The Emerging World Order and Russia

The world order of the 21st century will be shaped in a hard struggle between the old and the new, in a confrontation between the rising and declining states, between the traditional and the newly founded international institutions, between globalization’s winners and losers. However, if globalization continues in some form and interdependence between states and individual institutions increases, then the need for global governance will increase as well. The principal efficiency criterion of the new world order will be its ability/inability to distribute democratically the new opportunities offered by globalization and to minimize the general system expenses and inherent specific risks for various groups of players.

The claim about a profound and irreversible crisis of the liberal world order is a very convenient position for those who would like to simplify not only the overall picture of the 21st century, but also the challenges to Russia’s foreign policy. If the survival of a handful of sovereign states, not prosperity for all nations, is the principal content of politics; if security, not development, becomes national priority in the “no-rules” game; if stability and not capacity for change becomes the principal value, then modern Russia is indeed better prepared for this new situation than many other countries or unions. It only needs to continue on the chosen path and reinforce the points that have marked its foreign policy practice in recent years.

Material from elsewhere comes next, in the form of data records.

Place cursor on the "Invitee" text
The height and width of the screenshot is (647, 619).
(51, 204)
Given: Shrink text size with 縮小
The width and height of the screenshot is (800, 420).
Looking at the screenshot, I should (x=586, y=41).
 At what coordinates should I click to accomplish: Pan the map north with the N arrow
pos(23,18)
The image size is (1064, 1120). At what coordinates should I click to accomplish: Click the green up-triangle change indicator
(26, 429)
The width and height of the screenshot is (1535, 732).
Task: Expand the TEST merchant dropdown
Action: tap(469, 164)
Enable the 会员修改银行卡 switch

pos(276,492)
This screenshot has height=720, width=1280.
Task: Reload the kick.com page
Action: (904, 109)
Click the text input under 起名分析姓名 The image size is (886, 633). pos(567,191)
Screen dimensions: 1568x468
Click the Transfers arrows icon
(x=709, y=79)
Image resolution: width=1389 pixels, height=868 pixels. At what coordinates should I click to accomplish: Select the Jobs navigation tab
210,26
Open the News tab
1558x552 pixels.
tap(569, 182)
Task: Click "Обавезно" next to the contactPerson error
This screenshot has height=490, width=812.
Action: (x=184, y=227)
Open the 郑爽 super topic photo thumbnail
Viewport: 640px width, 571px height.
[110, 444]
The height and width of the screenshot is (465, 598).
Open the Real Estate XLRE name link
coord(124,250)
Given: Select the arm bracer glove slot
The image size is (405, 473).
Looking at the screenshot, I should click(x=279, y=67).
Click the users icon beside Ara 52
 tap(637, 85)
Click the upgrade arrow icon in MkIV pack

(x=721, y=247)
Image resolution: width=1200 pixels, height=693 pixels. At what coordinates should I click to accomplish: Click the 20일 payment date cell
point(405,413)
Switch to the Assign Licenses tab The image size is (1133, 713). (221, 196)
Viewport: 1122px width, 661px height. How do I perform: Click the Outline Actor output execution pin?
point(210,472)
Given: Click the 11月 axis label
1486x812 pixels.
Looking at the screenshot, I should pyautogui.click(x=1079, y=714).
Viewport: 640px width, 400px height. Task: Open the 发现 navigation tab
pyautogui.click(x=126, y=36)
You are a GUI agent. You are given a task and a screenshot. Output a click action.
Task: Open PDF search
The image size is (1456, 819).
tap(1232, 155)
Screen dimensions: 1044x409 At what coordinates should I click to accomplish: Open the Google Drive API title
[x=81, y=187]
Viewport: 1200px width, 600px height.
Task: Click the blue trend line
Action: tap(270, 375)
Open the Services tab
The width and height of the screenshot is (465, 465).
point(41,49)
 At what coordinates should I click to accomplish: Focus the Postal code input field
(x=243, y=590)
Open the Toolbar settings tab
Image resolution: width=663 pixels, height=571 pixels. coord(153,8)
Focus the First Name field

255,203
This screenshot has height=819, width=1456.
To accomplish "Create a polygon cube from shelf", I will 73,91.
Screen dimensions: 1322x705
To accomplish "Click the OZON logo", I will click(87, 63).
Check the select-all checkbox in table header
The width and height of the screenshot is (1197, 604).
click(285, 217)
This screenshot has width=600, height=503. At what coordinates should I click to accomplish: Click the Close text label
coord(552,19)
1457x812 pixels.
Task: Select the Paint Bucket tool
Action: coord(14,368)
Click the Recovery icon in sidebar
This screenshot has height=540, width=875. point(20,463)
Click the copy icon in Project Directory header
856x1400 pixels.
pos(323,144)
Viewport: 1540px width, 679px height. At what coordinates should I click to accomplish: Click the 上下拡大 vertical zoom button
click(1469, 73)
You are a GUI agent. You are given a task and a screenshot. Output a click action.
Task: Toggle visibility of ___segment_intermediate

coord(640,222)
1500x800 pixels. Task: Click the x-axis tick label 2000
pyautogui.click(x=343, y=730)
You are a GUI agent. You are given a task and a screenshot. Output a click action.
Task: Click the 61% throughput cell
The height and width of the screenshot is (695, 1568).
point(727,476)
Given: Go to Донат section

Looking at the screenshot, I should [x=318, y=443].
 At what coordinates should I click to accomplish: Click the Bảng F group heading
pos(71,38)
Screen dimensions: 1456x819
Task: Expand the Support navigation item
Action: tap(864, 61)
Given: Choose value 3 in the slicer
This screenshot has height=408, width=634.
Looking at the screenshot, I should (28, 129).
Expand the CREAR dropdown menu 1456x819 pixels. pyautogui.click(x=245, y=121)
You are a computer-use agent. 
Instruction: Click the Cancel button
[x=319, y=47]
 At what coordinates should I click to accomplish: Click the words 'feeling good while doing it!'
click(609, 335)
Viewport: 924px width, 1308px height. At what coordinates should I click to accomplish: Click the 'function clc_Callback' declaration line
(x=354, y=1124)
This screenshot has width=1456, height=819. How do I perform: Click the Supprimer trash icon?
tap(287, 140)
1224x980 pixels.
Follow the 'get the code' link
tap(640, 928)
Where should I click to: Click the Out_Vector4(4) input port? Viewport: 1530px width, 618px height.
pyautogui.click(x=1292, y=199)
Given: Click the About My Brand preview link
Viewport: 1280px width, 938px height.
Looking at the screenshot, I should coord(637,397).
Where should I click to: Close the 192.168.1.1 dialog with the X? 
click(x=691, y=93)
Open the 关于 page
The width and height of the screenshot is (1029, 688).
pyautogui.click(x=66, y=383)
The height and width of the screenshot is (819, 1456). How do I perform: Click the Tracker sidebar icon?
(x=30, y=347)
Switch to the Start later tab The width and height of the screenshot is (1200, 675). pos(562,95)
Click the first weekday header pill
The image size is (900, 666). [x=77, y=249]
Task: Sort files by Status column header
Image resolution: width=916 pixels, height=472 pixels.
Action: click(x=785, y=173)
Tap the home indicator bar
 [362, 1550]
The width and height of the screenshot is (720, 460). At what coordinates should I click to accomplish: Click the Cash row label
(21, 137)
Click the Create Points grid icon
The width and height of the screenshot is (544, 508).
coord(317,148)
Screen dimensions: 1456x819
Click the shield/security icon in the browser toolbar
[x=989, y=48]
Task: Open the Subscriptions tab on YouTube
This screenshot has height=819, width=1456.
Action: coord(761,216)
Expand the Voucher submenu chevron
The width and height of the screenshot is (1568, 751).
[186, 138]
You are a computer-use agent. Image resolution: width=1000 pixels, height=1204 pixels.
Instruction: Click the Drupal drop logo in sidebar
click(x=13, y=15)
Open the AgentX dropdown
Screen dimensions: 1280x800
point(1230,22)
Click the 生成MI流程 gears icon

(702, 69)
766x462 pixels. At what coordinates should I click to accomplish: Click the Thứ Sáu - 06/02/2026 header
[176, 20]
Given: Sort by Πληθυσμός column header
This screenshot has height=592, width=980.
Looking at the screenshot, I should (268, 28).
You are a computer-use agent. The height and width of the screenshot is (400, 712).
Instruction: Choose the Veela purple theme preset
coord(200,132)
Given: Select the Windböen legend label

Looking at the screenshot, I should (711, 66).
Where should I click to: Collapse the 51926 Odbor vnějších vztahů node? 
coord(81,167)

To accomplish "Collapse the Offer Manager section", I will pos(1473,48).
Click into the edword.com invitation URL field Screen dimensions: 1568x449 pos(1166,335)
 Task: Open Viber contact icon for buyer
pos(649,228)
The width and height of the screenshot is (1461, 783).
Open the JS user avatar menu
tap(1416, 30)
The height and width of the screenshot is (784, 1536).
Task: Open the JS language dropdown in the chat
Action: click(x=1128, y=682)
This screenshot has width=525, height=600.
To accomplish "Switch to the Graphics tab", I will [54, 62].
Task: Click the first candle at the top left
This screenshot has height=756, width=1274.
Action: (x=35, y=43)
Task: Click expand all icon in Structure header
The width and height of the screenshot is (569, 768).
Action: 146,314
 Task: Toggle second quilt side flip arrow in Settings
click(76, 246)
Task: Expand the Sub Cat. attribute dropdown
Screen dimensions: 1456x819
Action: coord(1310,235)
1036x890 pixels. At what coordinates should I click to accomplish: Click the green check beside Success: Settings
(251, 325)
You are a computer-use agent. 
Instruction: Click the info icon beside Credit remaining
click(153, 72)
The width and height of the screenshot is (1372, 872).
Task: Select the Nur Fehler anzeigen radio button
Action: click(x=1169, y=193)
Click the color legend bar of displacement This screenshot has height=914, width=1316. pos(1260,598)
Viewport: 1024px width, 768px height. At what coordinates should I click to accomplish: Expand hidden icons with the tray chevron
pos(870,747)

And if not? What if, after having survived through another crisis, the liberal world order is reborn in a new, more modern and universal form? Apparently, in such a renewed liberal world, traditional assets of Russia’s foreign policy will be quickly devalued. This applies to Russia’s military power, privileged position in leading international organizations (above all, in the UN Security Council), and resource and energy potential.

If the current economic and technological disproportions between Russia and the West are to remain (and they are likely to be exacerbated), maintaining a strategic balance will become more and more difficult and costly with each passing decade. The role of the UN Security Council will hardly become more important given the chronic inability of its permanent members to come to an agreement on crucial issues. The fourth industrial revolution will apparently devalue the traditional assets of resource-oriented economies, including Russia’s.

And if this is the case, then Moscow has to focus on expanding and renewing Russia’s foreign policy’s arsenal. It should look for ways to increase the efficiency of its “soft power” and public diplomacy. It has to bring together international interests of the state, private business, and civil society. It must fight xenophobic sentiments, intolerance and isolationism that recently have become pervasive. Russia should learn to see not only problems and challenges in globalization, but also new opportunities for itself. In a word, it should prepare society for the global environment where our children and grandchildren will most likely have to live.